[Text and item location entries]
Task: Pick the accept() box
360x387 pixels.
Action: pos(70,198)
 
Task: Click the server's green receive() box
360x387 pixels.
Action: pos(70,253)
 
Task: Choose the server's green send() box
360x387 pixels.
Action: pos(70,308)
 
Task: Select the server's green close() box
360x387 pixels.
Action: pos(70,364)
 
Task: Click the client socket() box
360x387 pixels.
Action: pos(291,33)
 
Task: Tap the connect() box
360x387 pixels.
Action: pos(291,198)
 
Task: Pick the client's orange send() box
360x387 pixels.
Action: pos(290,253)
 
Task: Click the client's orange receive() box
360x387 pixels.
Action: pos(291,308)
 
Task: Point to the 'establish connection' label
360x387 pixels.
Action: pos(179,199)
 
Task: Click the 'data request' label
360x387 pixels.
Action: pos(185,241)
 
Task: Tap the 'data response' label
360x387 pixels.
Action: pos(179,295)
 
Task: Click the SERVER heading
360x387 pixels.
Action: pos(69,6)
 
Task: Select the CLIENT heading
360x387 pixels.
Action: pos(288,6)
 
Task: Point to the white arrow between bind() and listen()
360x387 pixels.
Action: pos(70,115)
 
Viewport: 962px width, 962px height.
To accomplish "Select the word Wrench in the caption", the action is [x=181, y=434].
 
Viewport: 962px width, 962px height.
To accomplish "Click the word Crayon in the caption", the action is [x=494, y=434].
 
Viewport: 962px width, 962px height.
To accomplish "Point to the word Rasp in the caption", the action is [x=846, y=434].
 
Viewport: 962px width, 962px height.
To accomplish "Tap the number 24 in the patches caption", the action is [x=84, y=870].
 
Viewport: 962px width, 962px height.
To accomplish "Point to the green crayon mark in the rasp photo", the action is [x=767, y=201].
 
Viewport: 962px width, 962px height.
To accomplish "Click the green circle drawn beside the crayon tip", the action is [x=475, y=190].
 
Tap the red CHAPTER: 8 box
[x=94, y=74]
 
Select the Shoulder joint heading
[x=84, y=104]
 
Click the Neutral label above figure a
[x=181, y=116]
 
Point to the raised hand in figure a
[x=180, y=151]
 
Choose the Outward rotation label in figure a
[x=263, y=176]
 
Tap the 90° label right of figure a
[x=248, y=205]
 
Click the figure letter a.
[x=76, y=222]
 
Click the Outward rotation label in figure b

» **Exercise objective**
Reproduce the lines above word for word, beginning with the very first one and stopping after the line that contains "Action: pos(291,33)".

» **Solution to the problem**
Task: Pick the accept() box
360x387 pixels.
Action: pos(70,198)
 
Task: Click the server's green receive() box
360x387 pixels.
Action: pos(70,253)
 
Task: Choose the server's green send() box
360x387 pixels.
Action: pos(70,308)
 
Task: Select the server's green close() box
360x387 pixels.
Action: pos(70,364)
 
Task: Click the client socket() box
360x387 pixels.
Action: pos(291,33)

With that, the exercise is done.